What is a trapezoid (US) / trapezium (UK)?

One pair of parallel sides.

What is a kite?

Two pairs of adjacent equal sides.

How do you determine the angle of rotation?

By drawing a line from the center of rotation to the original point and the rotated point. The angle formed is the angle of rotation.

What if the direction of the rotation is 180 degrees or 360 degrees.

If it is 180, the point shifts (x,y) to (-x,-y) No matter whether it is clockwise or counterclockwise.
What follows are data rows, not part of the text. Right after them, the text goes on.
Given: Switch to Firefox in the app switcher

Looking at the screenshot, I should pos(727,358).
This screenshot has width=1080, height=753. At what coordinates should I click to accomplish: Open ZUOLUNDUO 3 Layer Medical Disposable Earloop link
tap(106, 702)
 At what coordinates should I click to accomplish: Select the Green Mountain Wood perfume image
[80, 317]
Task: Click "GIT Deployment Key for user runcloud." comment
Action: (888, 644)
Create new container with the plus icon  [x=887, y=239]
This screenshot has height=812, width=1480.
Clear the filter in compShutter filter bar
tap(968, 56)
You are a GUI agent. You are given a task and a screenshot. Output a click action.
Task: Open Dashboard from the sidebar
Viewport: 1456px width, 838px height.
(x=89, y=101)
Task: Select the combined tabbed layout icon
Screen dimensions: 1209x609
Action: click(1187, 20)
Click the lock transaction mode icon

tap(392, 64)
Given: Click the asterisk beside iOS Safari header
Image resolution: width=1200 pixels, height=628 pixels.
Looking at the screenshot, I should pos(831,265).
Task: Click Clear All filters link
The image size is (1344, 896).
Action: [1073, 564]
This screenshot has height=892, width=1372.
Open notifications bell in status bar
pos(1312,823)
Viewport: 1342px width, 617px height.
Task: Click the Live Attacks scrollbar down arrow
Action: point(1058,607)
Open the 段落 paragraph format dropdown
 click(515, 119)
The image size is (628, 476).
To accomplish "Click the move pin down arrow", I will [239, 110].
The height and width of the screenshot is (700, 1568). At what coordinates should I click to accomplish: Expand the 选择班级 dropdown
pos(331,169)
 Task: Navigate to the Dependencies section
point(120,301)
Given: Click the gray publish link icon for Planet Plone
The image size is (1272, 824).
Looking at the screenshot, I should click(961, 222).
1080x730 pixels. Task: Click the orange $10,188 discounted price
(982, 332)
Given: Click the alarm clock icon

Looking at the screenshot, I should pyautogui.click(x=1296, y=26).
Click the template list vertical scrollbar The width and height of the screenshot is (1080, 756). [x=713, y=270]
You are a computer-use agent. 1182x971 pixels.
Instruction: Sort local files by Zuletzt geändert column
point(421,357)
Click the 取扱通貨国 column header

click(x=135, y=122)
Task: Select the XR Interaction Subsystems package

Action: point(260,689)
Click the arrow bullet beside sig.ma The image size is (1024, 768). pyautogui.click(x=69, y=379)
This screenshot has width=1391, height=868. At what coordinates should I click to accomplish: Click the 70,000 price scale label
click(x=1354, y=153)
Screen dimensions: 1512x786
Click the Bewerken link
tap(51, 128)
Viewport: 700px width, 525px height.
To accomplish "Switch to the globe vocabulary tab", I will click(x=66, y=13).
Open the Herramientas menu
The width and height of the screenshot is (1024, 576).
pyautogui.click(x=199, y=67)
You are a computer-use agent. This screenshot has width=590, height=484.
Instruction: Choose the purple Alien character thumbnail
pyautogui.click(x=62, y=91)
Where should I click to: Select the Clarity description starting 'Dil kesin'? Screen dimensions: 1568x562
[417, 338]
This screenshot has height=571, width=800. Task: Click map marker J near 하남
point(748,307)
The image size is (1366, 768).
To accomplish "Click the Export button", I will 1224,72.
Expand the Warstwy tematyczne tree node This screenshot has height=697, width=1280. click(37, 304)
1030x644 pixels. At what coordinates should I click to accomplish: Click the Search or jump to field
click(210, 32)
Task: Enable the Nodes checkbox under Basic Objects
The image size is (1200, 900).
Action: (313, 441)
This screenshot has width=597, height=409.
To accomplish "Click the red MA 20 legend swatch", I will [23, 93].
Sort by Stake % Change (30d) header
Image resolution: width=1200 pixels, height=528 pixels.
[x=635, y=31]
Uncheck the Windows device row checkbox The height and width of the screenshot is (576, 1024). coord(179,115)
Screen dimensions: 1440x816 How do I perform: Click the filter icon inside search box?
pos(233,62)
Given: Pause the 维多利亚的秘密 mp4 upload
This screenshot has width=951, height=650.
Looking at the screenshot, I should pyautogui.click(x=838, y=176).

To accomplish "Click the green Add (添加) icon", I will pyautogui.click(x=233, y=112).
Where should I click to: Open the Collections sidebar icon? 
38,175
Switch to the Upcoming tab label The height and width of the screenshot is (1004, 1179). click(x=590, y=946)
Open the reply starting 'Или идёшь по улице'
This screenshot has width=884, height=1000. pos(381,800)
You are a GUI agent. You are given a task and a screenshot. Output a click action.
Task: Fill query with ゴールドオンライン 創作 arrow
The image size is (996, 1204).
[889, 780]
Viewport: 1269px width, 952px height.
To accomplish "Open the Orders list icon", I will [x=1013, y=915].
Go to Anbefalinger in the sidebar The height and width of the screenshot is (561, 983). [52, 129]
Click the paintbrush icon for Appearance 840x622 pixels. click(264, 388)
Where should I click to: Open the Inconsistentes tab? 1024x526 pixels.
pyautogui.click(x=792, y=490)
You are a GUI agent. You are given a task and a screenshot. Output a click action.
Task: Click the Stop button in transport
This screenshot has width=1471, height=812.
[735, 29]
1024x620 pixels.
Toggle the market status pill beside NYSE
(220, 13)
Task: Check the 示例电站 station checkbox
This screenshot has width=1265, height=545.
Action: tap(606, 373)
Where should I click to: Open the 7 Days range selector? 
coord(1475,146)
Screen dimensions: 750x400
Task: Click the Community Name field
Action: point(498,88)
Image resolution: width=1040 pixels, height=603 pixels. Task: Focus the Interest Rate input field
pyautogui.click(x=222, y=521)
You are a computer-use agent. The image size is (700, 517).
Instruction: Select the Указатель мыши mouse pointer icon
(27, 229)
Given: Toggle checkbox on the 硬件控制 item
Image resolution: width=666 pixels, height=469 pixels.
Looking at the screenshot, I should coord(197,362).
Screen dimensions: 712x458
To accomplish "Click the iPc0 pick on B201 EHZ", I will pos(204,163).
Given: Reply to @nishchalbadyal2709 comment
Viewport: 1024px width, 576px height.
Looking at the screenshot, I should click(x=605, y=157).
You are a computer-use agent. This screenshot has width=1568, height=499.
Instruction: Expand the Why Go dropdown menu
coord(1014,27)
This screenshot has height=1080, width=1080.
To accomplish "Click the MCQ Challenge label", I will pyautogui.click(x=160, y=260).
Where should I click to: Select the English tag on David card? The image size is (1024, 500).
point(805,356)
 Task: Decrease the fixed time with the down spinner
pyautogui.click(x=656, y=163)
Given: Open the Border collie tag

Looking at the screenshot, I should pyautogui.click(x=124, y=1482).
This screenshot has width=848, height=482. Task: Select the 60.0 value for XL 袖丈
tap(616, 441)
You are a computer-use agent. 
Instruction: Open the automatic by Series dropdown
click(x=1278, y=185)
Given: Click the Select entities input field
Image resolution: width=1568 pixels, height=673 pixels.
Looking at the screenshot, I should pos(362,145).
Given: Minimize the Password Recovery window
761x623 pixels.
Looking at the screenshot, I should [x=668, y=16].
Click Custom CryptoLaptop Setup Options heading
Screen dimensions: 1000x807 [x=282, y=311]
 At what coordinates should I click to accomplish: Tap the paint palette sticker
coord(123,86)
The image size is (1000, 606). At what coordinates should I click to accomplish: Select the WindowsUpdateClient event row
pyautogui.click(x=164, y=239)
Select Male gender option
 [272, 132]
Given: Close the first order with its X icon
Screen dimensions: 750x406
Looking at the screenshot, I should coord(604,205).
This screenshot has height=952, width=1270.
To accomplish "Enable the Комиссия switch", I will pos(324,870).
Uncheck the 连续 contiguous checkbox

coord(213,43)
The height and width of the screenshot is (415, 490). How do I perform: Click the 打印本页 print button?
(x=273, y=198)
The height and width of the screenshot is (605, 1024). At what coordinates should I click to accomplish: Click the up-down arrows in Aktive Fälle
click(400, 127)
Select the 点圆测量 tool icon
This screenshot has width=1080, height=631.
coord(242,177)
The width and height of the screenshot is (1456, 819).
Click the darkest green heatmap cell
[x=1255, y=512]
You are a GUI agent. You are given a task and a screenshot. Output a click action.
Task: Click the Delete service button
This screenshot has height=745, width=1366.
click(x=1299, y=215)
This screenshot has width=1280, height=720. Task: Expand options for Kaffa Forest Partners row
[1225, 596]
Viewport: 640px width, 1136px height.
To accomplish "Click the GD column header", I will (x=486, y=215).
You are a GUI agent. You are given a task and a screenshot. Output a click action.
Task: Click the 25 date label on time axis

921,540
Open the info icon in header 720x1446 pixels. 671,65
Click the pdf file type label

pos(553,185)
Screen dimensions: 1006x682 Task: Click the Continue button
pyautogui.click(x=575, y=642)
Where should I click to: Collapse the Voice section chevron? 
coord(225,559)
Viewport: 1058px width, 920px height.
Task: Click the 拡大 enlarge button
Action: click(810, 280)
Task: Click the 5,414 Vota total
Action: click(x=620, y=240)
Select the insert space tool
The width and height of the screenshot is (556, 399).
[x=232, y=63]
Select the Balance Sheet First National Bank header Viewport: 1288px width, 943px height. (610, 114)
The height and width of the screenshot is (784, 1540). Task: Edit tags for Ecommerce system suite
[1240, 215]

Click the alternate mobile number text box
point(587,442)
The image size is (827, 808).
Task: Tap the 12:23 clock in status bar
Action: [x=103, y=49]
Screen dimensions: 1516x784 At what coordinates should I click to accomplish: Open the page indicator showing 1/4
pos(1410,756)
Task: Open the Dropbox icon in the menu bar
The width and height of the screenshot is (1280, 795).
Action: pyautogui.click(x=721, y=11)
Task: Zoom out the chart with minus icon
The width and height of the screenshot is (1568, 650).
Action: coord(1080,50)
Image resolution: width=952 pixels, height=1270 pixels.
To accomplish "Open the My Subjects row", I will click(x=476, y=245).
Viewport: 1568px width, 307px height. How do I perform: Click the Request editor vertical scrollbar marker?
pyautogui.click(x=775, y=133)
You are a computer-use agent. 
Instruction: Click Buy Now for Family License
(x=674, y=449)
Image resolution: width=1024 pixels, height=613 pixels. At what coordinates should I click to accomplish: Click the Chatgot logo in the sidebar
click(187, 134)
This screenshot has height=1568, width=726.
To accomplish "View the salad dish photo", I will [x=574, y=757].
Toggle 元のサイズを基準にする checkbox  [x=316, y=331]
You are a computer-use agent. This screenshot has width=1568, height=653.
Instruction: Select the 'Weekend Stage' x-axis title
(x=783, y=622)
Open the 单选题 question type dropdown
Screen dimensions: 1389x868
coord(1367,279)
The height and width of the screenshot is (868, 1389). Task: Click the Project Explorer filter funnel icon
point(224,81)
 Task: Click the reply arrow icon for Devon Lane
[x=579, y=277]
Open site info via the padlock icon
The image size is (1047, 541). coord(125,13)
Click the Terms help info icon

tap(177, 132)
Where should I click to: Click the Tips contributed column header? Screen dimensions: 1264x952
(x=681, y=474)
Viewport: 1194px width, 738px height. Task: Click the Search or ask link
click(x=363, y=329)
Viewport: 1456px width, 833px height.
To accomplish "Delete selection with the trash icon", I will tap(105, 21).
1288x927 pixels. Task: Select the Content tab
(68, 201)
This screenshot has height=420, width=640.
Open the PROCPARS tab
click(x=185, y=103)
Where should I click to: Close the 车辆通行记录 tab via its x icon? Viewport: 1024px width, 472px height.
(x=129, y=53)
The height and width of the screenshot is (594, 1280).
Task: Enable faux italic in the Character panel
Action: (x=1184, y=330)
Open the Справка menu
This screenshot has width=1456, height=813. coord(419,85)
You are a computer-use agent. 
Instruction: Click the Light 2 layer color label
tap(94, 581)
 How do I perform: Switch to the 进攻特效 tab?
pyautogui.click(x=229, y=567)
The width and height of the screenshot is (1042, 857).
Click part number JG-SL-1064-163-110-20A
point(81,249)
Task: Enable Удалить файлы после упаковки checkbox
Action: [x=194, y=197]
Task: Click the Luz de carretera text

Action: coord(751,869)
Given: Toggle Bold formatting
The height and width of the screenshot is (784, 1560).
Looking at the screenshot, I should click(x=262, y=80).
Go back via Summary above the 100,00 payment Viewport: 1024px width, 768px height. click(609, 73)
Same thing for 360 degrees. (x,y) to (x,y) (NO CHANGE)

The rotation rule for (-) 90 degrees (clockwise) (x,y) becomes (y,-x) is equal to what rotation

(+) 270 degrees counterclockwise (x,y) becomes (y,-x)

The rotation rule for (+) 90 degrees (clockwise) (x,y) becomes (-y,x) is equal to what other rotation rule?

(-) 270 degrees counterclockwise (x,y) becomes (-y,x)

How are 90 and 270 degrees related?

They’re angle rotations that are equal to each other. 90 degrees clockwise and 270 degrees counterclockwise as well as 90 degrees counterclockwise and 270 degrees clockwise.

How are 90 and 270 degrees related? - In simple terms

The 90/270 rotation is equal to the inverse 270/90. So if you had +(90), the rotation is equal to -270.